Some early reports indicate that patients with plaque erosion might be stabilized with antiplatelet therapy, without the need for stent implantation.
The initial EROSION Study (Effective Anti-Thrombotic Therapy Without Stenting: Intravascular Optical Coherence Tomography–Based Management in Plaque Erosion) showed that these patients can be stabilized with aspirin and ticagrelor without stenting for at least 1 month. However, a longer follow-up was undoubtedly necessary.
Among 53 patients in the parent study who completed clinical follow-up, 49 underwent repeat optical coherence tomography (OCT) imaging at 1 year. The mean thrombus volume decreased significantly from 1 month to 1 year (0.3 mm3 vs. 0.1 mm3; p = 0.001).
Almost half of the patients (46.9%) had no residual thrombus whatsoever at 1 year.
Among this population, 92.5% of patients remained free from major cardiovascular events beyond 1 year: 3 (5.7%) patients required revascularization due to exertional angina and 1 (1.9%) patient had gastrointestinal bleeding.

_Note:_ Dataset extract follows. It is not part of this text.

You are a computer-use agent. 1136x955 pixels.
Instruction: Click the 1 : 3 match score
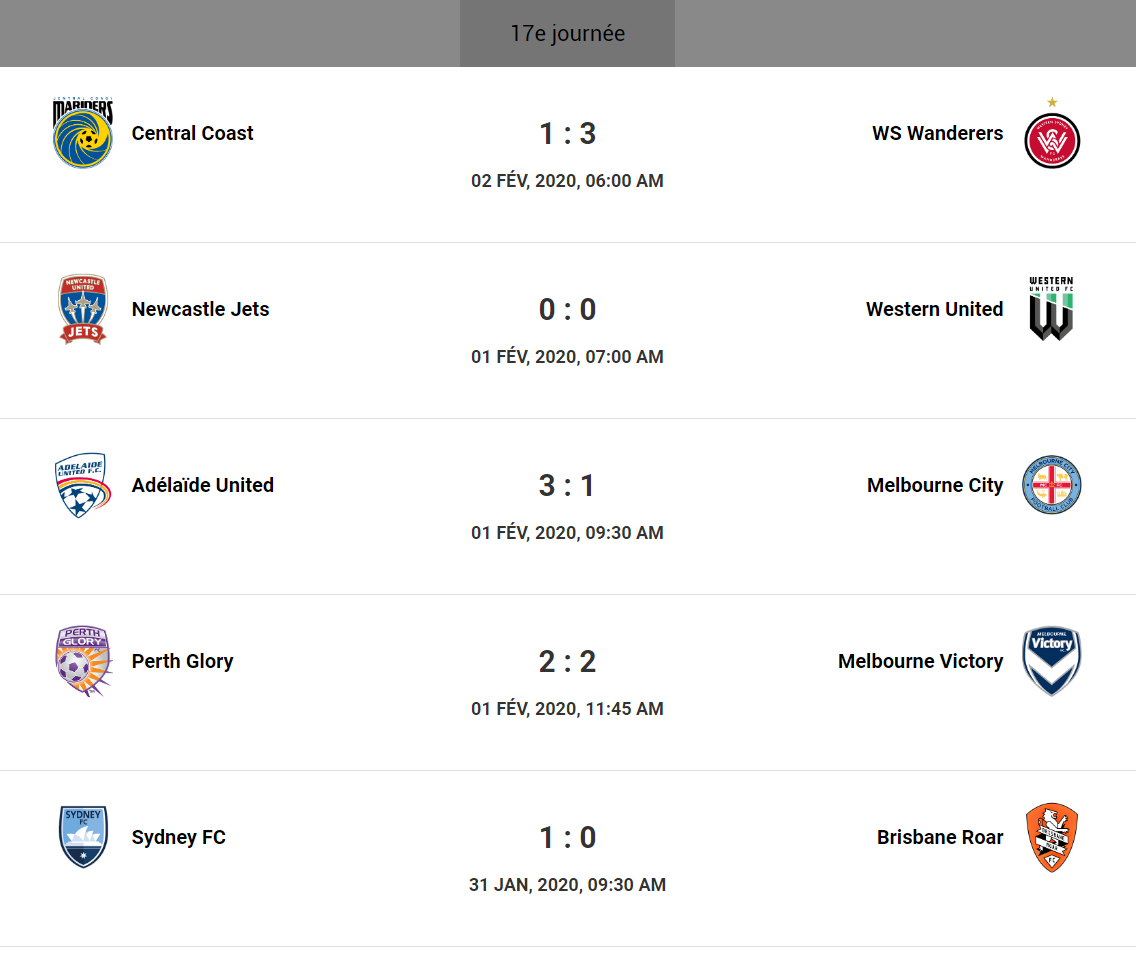[567, 134]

One-year follow-up with optical coherence tomography imaging showed a further decrease in thrombus volume between the index event, 1-month and 1-year follow-up. A majority (92.5%) of patients with acute coronary syndrome caused by plaque erosion managed with aspirin and ticagrelor without stenting remained free of cardiovascular events at 1 year.
Among the 23 patients who had no residual thrombus at one year, the use of glycoprotein IIb/IIa inhibitors was more frequent and the baseline thrombus volume was lower. This does not address the importance of effective antiplatelet therapy during the acute phase, before the organization process begins.
The management of patients with ACS has evolved from aspirin and heparin to balloon angioplasty, bare metal stents, and, ultimately, drug-eluting stents. The current standard of care includes angioplasty with a drug-eluting stent and antiplatelet therapy for 1 year. The rate of events at 1 year for this last strategy is between 4.4% and 10.1%, including target-lesion revascularization (about 4%), recurrent ACS (about 4.5%), and stent thrombosis (about 1%).
Plaque erosion lesions typically have significant lumen, vessel architecture is preserved, and thrombus is platelet-rich. These findings were the study hypothesis that guided the management of these patients with medical therapy (particularly, antiplatelet agents).
The incidence of plaque rupture decreases as statins proliferate; in consequence, the relative incidence of plaque erosion would be expected to increase.
Original title: EROSION Study (Effective Anti-Thrombotic Therapy Without Stenting: Intravascular Optical Coherence Tomography–Based Management in Plaque Erosion). A 1-Year Follow-Up Report.
Reference: Lei Xing et al. Circ Cardiovasc Interv. 2017 Dec;10(12).